━━ DOCUMENTFRAGMENT ━━
Inhoud

18 en dan?

Lessen en kansen

A 5 minutes read by Renée Frissen

In theorie zijn jonge nieuwkomers en Nederlandse kinderen voor de wet gelijk. Dit blijkt ook in de praktijk wanneer kinderen te maken hebben met de verzorgingsstaat. Of je nu in Nederland geboren bent of niet, er is hoe dan ook iets vreemds aan de hand wanneer je ondersteuning vanuit de verzorgingsstaat nodig hebt en je richting je 18e verjaardag gaat.

“In Zutphen leek het soms wel een verrassing als jongeren 18 werden” - jongerenbegeleider

Op de dag dat je wordt geboren is duidelijk wanneer je 18 zult worden. Ouder worden is een onvermijdelijk en voorspelbaar gegeven. En toch lijkt het voor de Nederlandse bureaucratie en de professionals die hiermee moeten werken vaak een verrassing dat een jongere 18 wordt. Voor een jongere die gebruik maakt van arrangementen van de verzorgingsstaat is die 18e verjaardag van wezenlijk belang; voor de wet ben je dan immers ‘volwassen’. Daarmee val je niet langer onder de Jeugdwet, waar jouw arrangementen op dat moment worden georganiseerd, maar onder andere wetten zoals de Participatiewet of de Wet maatschappelijke ondersteuning. Wie jij bent, hoe jouw ontwikkeling zich voltrekt, wat je nodig hebt, wat je zelf kunt, het is ondergeschikt aan de juridische werkelijkheid. Jouw verjaardag bepaalt de overgang van kindertijd naar volwassenheid. En waar in de Jeugdwet en de daaruit volgende ingekochte diensten de jongere centraal staat, is de positie van de jongere in de wetgeving voor volwassenen niet of nauwelijks geborgd.
━━━
━━ BRONFRAGMENT ━━
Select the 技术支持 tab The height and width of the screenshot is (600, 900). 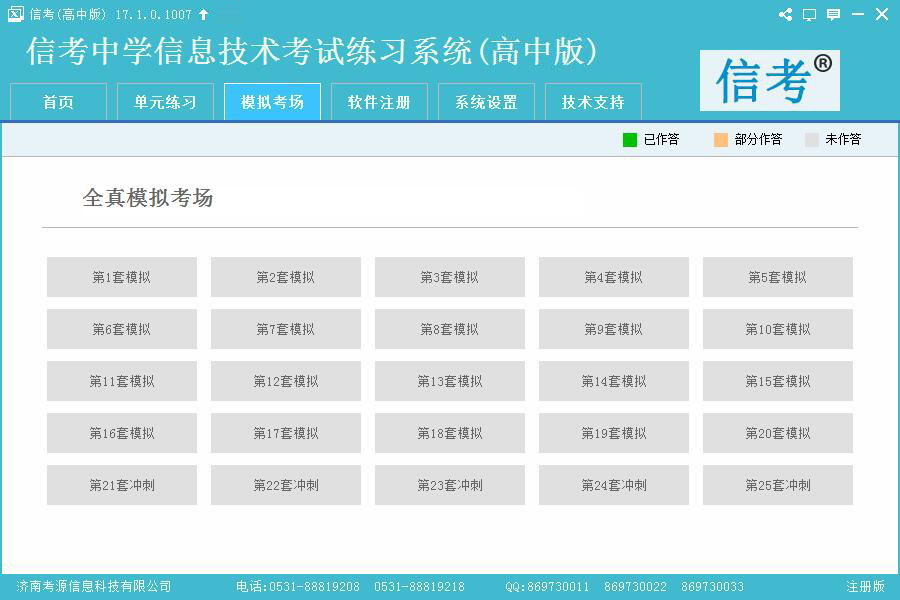pyautogui.click(x=593, y=102)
━━━
*OPDRACHT A*
Herhaal alsjeblieft letterlijk het stuk uit de tekst over jongeren die 18 worden, van "Lessen en kansen" tot "18e verjaardag gaat.".
*OPDRACHT B*
Onder welke wetten val je volgens de tekst over jongeren die 18 worden na je 18e verjaardag, in plaats van onder de Jeugdwet?
*OPDRACHT C*
Schrijf het volgende deel van de tekst over jongeren die 18 worden, te beginnen na de laatste zin.

*SCHRIFTELIJK ANTWOORD A*
Lessen en kansen

A 5 minutes read by Renée Frissen

In theorie zijn jonge nieuwkomers en Nederlandse kinderen voor de wet gelijk. Dit blijkt ook in de praktijk wanneer kinderen te maken hebben met de verzorgingsstaat. Of je nu in Nederland geboren bent of niet, er is hoe dan ook iets vreemds aan de hand wanneer je ondersteuning vanuit de verzorgingsstaat nodig hebt en je richting je 18e verjaardag gaat.

*SCHRIFTELIJK ANTWOORD B*
Onder andere wetten, zoals de Participatiewet of de Wet maatschappelijke ondersteuning.

*SCHRIFTELIJK ANTWOORD C*
18 en nieuwkomer, en dan?

Jonge nieuwkomers delen dus op bureaucratisch niveau ervaringen met Nederlandse kinderen. Dat die specifieke uitdagingen reëel zijn, kwam in de Maaksessies op verschillende momenten aan bod. Zo ook in het verhaal van professionals die betrokken zijn bij kinderen en bij de 18e verjaardag ineens uit beeld moeten verdwijnen omdat zij alleen vanuit het voogdijschap of de Jeugdwet zijn ingekocht en er geen verlenging mogelijk is van hun begeleiding;  of Moussa die relatief laat in Nederland aankwam op zijn 17e, slechts korte tijd ondersteuning kon krijgen en nog lang niet klaar was om te beginnen aan een vervolgopleiding. Daardoor werd hij zonder begeleiding, met een jongerenuitkering, zonder sociaal netwerk in een te dure sociale huurwoning geplaatst en belandde hij uiteindelijk met schulden en zonder startkwalificatie op de Gelderse straten.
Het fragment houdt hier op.